[START Given text]

Pakistan economy is based on agriculture. Agriculture contributes 23.3% to GDP, employs 42% of the country’s workforce. To fulfill the need and to strengthen the economy of Pakistan, SMEDA focuses on large scale industrialization. The major large scale industry includes textiles, sugar, food and beverages, leather, paper,  paper board, chemical, basic metal and automobiles.

They constitute nearly 90% of all enterprises in Pakistan, employ about 80% of the non-agricultural labour force and contribute almost 40% towards the country’s Gross Domestic Product. According to the annual report of the Small and Medium Development Authority (SMEDA), there were about 1.7 million SMEs in Pakistan in 2013, employing about 15 million people.

SMEDA is not only an SME policy-advisory body for the government of Pakistan but also facilitates other stakeholders in addressing their SME development agendas.

It interacts with the stakeholders on a regular basis and collects first-hand information about their problems and needs. During this interaction, the issues are pointed out and prioritized. The important problems are selected for detailed working through which the projects or programs are identified.

SMEDA mainly work under the development of following projects

1. Regulations and policy level support

2. Institutional & networking support

3. Provision of Business Development Services to SMEs that includes Assistance in Raising Finance, Financial Advice, Project Identification, Business Plan Development, Technical Advice.

Marketing Advice (Branding, Labeling, Packaging, Distribution, Promotion, etc.)

So, the main role of SEMDA is to help small business by providing a regulatory environment for the businessmen and by giving professional advises in order to grow economically which also results in the development of a country’s GDP and economic development because SEMDA believes in giving solutions to the problems of SEMs, based on world’s information and knowledge through cross country’s analysis and experiences.

Characteristics OF SME

Not every small enterprise eventually grows to large scale some are operated on the small scale often serving a local community and generating just enough profit to take care of company owner’s and employee.

   Some of the characteristics of SME are as follow;

Lower Revenue and profitability

As the enterprise  is either on small or medium scale so the revenue is generally lower than that of large scale enterprises or depending on the type of business. The maximum revenue allowance for small business designation is set at $21.5 million per year.

     Lower revenue does not necessarily translate into lower profitability because some times small enterprise owns their own equipment or machineries which can helps them to keep the cost lower that expected which I term to extra profit than usual.

Few Employee’s

As the term SME refers to small and medium scale enterprises which mean that the numbers of employees are smaller as compared to the companies that operates on larger scale . As small enterprises are entirely run by single individual or small teams (partnership) so the small scale enterprise can often get away with employing  fewer employee depending on the type of business. Also there are limited resources so the number of employees required to perform task are limited.

Small Market Area

As SME comprises of mostly small and medium enterprises so that area or market covered by these sorts of enterprises are small as compared to the large scale enterprise. Since these business are done on small scale so their capability of matching the needs of market are low because of low resources and investment available for them to utilize so there is less market area to operate in for the business.

[END Given text]
[START Supplied entries]

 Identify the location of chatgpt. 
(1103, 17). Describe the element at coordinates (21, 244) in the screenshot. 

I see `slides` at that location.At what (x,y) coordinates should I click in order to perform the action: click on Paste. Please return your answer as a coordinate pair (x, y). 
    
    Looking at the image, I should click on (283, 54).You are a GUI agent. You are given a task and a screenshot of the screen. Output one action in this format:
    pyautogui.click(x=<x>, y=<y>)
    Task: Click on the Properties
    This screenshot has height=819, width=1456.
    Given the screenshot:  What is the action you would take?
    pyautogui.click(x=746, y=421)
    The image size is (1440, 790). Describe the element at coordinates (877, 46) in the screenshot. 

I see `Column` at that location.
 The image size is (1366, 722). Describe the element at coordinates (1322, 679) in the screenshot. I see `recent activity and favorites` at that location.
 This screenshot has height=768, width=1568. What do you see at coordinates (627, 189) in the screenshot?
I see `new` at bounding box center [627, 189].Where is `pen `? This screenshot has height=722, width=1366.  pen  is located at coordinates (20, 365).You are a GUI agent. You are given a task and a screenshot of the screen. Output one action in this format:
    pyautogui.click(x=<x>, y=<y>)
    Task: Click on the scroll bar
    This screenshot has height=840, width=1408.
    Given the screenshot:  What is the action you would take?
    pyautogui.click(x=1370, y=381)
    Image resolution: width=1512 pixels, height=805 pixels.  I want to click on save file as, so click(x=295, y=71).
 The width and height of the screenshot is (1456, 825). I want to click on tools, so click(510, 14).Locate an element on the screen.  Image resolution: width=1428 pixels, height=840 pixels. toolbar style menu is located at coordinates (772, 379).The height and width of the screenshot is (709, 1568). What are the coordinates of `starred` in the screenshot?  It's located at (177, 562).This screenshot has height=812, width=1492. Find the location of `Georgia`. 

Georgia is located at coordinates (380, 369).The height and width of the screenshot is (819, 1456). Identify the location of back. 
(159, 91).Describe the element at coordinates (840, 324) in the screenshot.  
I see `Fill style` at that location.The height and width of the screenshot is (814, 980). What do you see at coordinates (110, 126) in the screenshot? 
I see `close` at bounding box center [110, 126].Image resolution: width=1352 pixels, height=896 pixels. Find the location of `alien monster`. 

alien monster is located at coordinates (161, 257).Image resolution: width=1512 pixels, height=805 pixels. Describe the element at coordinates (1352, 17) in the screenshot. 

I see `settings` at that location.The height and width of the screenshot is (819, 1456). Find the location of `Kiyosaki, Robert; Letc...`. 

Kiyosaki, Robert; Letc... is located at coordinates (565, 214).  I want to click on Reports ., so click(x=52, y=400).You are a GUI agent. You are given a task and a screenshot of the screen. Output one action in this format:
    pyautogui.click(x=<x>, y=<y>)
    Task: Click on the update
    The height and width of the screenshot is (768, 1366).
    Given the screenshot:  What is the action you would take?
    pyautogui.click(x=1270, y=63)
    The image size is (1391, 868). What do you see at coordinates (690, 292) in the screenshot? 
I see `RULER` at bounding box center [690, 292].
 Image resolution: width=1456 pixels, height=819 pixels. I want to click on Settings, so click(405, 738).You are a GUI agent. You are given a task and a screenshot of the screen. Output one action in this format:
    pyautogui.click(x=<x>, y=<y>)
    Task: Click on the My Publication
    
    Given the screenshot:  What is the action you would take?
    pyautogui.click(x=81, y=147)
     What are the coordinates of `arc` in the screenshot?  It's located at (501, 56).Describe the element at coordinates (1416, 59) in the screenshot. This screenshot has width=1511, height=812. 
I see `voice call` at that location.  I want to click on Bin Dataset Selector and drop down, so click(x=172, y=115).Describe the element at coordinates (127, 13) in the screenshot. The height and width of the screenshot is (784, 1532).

[END Supplied entries]

▶ _Given task 1_:
Answer these questions from the text on small and medium enterprises in Pakistan, one per line:
(a) What share of the country's workforce does agriculture employ?
(b) How many SMEs were there in Pakistan in 2013, according to the SMEDA annual report?
(c) What is the maximum revenue allowance for small business designation?
▶ _Given task 2_:
Using the text on small and medium enterprises in Pakistan, say whether each statement agrees with it, and quote the words that decide it.
(a) SMEDA serves only as a policy-advisory body for the government.
(b) Agriculture contributes 23.3% to GDP.
(c) Lower revenue always means lower profitability for a small enterprise.

▶ _Solution 1_:
(a) 42%
(b) About 1.7 million
(c) $21.5 million per year

▶ _Solution 2_:
(a) No: "SMEDA is not only an SME policy-advisory body for the government of Pakistan but also facilitates other stakeholders in addressing their SME development agendas."
(b) Yes: "Agriculture contributes 23.3% to GDP"
(c) No: "Lower revenue does not necessarily translate into lower profitability"